__EXTRACT PROVIDED__.
I don’t move.
Literally.
I wake up early and eat a huge breakfast that does not sit well. I suffer severe “C” (plugged up), severe trapped wind (contributing to debilitating abdominal stitches, intense back pain, and breath-crushing chest pressure and pain)…
I eat ALL HUGE meals and snacks…all day…no hunger..but I am rigid and roll with the clock, and stuff it in me…
And I sit. HONEST . I SWEAR. no no no exaggeration. My body aches. I am stiff and lethargic and dead. I walk once a day. I haven’t done cardio in over 2 years. I walk only (and its slow and labored and I drag….I can barely walk). No weights. No yoga. Nothing else. Nothing
And tonight…again I binged…my friend (I love this girl) brought me a bag of cookies (cookies with nuts, chocolate, sugar, agave nectar, sunflower oil, sugar, fat, carbs, etc etc)….I ate ALL day long INTENSELY heavy meals and snacks…to the point of pain * severe pain)…..and at night, I started out with my “usual” big snack…then continued my stiff sitting wishing to god I could breathe better, but the back and chest pain are so heavy …and the side stitches squeeze my intestines like two giant iron-clad fists…honest here…so spooky honest…
and I still binged. Stuffed. In pain. And go back (no hunger, but in pain) and eat all the sugar and crap in the cookies…not just one…not just two…not just three…not just….
and what do I do? I sit…I sleep and sleep. I wake up…and then what? I wash my face and EAT a big carby breakfast…and SIT again…and eat, sit, eat, sit, eat, sit, eat, sleep..and in INTENSE pain in my body…I’m driving myself into the hospital this way…My body is seizing with trapped gas and crap and I keep piling it on….

__STORED DATA__.
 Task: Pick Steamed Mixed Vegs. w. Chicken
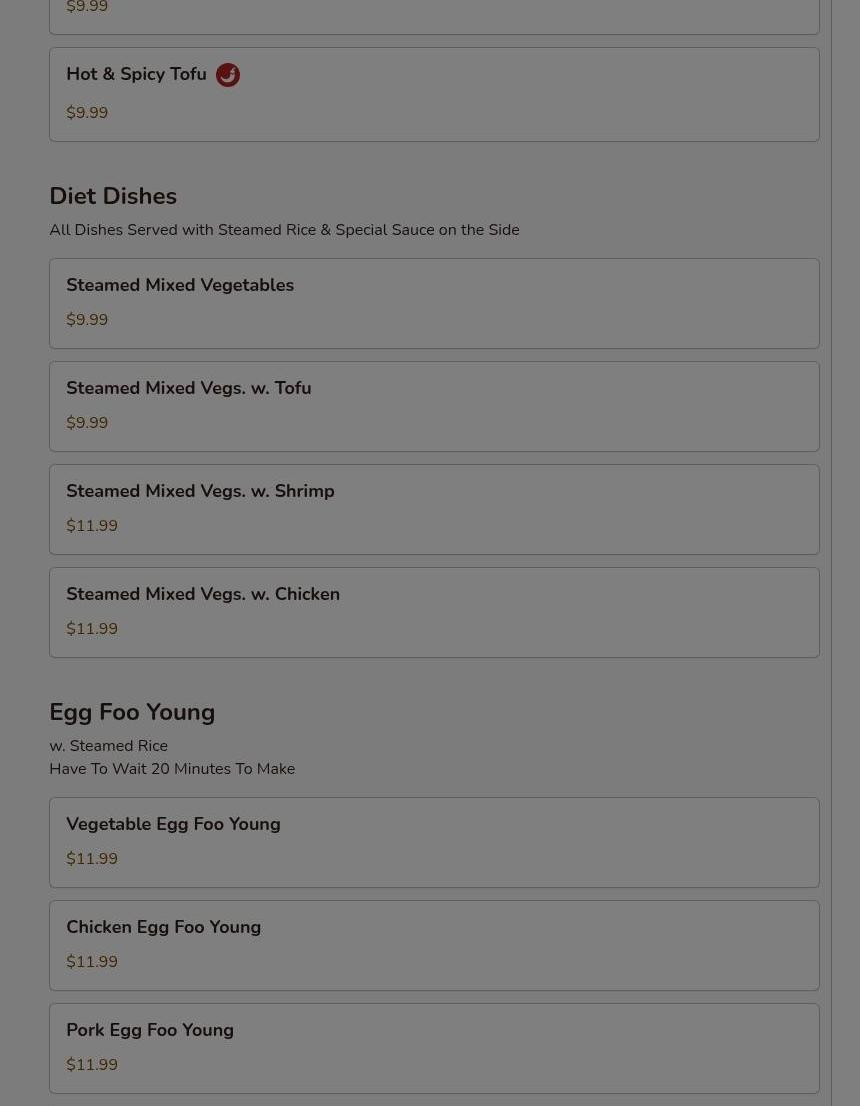[203, 595]
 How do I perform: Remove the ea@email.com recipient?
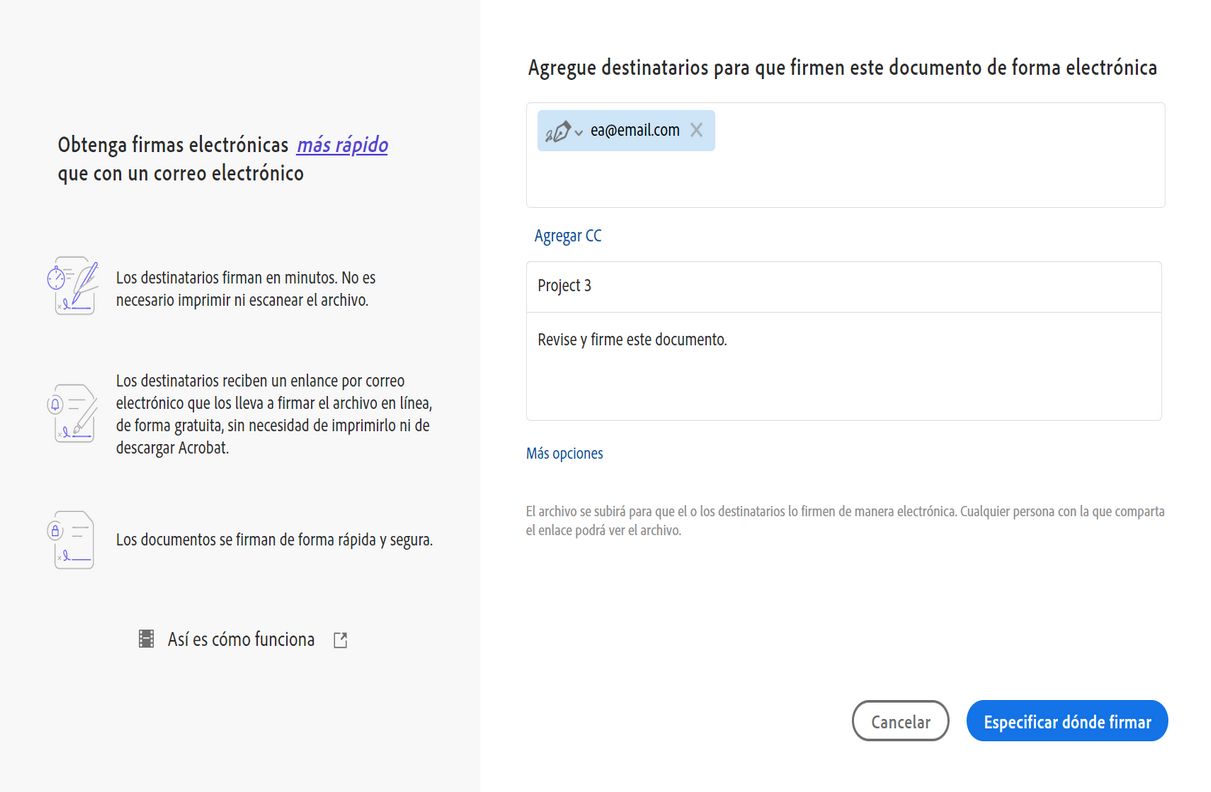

__EXERCISE INSTRUCTIONS__.
1. Quote the account of binge eating word for word, everything from "and what do" down to "piling it on….".
2. Continue the account of binge eating, starting right after its final sentence.
The listing has no connection to the account of binge eating.

__RESULTS OF THE TASKS__.
1.
and what do I do? I sit…I sleep and sleep. I wake up…and then what? I wash my face and EAT a big carby breakfast…and SIT again…and eat, sit, eat, sit, eat, sit, eat, sleep..and in INTENSE pain in my body…I’m driving myself into the hospital this way…My body is seizing with trapped gas and crap and I keep piling it on….

2.
and all I do is sit…you other people that eat and eat…or overeat …or binge…or anything….YOU actually MOVE the next day…YOU DON”T understand…you don’t…i DO NOT move….HONEST….EVER..not just for a month or two…years…years so far…and I’ve worsened, so this is long-standing…and I just keep eating and eating? and piling it in and on my body that is killing me?
Forgive me. God, the shame.
I have to stop reading blogs…I must…cause it makes it so so so much worse. The shame. I need to be an island…that way it is just ME…just ME…and then I won’t feel as intense the shame…then nothing matters anymore…nothing…
Dear god…please help me to accept the things I cannot change….please let me feel that my bed is safe tonight…please help me achieve an honest, peaceful, and safe sleep….and if I die before I wake, I pray for you my soul to take.
Thank you for commenting on my blog.
You ARE STRONG. You may not feel like it now, but deep down, you are.
Thank You for commenting on my blog also! I am so sorry that you are still going through all of this pain. I wish I could come and take it ALL away! Please remember that you deserve life! You deserve to eat and treat your body kindly! Please take care and let me know if there is ANYTHING I can do to help!